Dans les profondeurs de l’eau, un peu en aval, on apercevait une tache rosâtre qui était à coup sûr un paquet d’asticots accrochés à un seul hameçon qui leur traversait à tous le corps. Sur le bas-de-ligne, juste au-dessus des asticots, on voyait deux perles en bois rouge, enfilées là pour faire joli, sans doute. Le paquet d’asticots et les deux perles de bois étaient situés à moins de quinze centimètres du suceur le plus proche. Pas un poisson ne bougeait, le pêcheur ne bougeait pas non plus, même si le pêcheur voyait parfaitement les poissons, et les poissons parfaitement le pêcheur.

« Ça te plairait de venir pêcher à la mouche avec Paul et moi, un de ces jours ? », lui ai-je demandé.

« Merci », a-t-il dit, « mais pas pour l’instant ».

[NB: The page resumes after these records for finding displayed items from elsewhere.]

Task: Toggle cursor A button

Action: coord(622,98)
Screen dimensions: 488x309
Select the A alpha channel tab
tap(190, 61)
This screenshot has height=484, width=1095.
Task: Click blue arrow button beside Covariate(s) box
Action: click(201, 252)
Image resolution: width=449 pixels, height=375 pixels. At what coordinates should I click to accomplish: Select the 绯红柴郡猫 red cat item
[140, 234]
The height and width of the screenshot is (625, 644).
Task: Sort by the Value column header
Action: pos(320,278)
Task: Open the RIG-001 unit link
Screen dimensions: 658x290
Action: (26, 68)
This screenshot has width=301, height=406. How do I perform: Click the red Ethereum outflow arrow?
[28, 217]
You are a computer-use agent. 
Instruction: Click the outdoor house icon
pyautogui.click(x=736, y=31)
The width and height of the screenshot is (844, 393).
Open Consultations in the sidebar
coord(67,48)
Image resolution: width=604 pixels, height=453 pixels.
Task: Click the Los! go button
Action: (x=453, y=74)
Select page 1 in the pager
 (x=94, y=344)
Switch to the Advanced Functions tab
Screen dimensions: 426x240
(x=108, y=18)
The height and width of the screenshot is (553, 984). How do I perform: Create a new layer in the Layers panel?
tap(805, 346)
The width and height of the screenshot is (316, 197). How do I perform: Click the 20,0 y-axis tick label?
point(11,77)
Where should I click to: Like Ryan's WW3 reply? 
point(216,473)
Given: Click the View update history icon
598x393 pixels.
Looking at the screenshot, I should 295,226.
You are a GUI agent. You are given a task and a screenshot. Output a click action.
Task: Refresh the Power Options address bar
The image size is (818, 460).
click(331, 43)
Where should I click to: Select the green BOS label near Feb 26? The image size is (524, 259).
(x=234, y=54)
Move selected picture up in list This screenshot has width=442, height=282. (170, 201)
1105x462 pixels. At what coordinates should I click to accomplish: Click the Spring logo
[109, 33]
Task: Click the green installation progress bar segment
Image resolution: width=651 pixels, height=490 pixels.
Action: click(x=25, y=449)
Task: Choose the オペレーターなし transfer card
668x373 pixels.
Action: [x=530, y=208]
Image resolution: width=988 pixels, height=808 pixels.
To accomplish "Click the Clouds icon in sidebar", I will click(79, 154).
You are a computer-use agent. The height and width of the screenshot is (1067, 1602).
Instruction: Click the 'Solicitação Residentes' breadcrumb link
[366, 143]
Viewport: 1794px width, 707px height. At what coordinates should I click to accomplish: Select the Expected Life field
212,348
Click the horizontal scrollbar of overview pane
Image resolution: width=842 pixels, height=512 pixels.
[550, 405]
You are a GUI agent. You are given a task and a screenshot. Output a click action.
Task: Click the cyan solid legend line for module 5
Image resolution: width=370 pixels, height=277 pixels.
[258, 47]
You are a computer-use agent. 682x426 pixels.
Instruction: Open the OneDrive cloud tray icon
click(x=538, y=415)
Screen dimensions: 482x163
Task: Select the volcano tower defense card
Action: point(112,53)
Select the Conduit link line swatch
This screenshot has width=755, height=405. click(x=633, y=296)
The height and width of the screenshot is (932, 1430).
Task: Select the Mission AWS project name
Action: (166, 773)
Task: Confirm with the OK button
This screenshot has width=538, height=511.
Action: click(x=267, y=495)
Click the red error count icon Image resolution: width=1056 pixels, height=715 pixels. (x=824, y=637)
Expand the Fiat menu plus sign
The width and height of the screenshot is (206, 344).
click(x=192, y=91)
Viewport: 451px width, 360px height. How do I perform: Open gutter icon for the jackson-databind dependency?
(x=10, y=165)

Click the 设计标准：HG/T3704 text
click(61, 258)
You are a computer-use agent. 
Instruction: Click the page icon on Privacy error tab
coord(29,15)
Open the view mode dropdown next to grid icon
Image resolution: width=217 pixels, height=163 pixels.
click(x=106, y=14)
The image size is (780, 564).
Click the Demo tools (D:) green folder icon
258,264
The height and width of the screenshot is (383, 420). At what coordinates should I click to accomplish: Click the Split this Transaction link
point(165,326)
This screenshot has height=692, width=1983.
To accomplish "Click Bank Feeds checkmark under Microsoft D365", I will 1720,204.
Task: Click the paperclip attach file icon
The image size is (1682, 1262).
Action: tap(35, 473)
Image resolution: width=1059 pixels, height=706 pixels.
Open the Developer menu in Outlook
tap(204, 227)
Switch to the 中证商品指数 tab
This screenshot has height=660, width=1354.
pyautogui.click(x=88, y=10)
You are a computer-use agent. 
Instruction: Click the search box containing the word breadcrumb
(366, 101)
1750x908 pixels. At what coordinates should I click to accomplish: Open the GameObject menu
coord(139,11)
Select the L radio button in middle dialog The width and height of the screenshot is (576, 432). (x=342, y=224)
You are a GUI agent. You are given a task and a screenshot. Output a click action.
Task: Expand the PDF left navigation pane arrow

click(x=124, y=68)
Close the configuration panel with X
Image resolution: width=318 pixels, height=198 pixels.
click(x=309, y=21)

« Bon, eh bien, dans ce cas-là », ai-je dit, « salut et amuse-toi bien ».

« Pas de problème. $1 »

Je suis reparti sur la piste, me berçant de l’illusion que j’avais rempli mon devoir en allant retrouver mon beau-frère. Mais le gros nuage qui surplombait l’entrée des montagnes Rocheuses me signifiait avec insistance que ce n’est pas aujourd’hui que j’allais trouver des moments de perfection. Et aussi que, si je n’arrêtais pas de baguenauder, je ne risquais pas d’attraper beaucoup de poissons.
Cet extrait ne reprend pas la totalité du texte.